One Foot in Front of the Other
with Nikki Stubbs and Pam Warren, Technical College System of Georgia
University context: Answering Workforce Needs
Comprised of 22 colleges spanning 85 locations, the Technical College System of Georgia (TCSG) is an engine for career advancement and workforce development, with 98% of our 27,000 graduates last year finding employment or continuing their education. As part of our mission to increase student access to affordable, high quality learning and training, our HOPE Career Grant provides free tuition for eligible students who enroll in a program related to one of Georgia’s strategic industries. Our curricula and standards align with business and industry requirements while our partnerships with Georgia’s four-year universities and colleges offer seamless transitions for students who wish to further their academic pursuits.

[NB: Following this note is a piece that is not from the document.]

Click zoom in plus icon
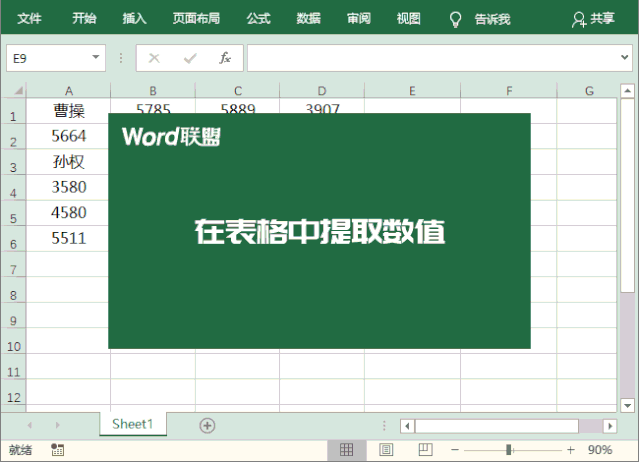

Goals for Ally: Establish a Sense of Direction
Our team at the Georgia Virtual Technical Connection (GVTC) works with all 22 of our colleges to help them enhance their online offerings and improve their use of digital tools. Following an initial effort by the colleges to address the accessibility of their websites, we began taking some first steps to support the colleges in fixing accessibility issues with their course content, focusing on five high-impact areas: Images, Styles, Content organization, Links, and Color. As we anticipated, helping instructors fix their accessibility issues required more than just emailing them a checklist and pointing them to the WCAG standards, but it got the conversation started.
We believed Ally would help move instructors out of the dark, and provide them the insights to take a more iterative approach to improving one content item at a time.Just a few months after beginning our initiative, the US Access Board published their 508 Refresh requiring campuses to meet digital accessibility compliance by the end of the year. Needless to say, this induced some panic among instructors, who under pressure by such a mandate may have considered changing the format of their course environment. We needed tools to help us make strategic sense of the challenges in front of us and better support instructors. And that’s when we discovered Ally.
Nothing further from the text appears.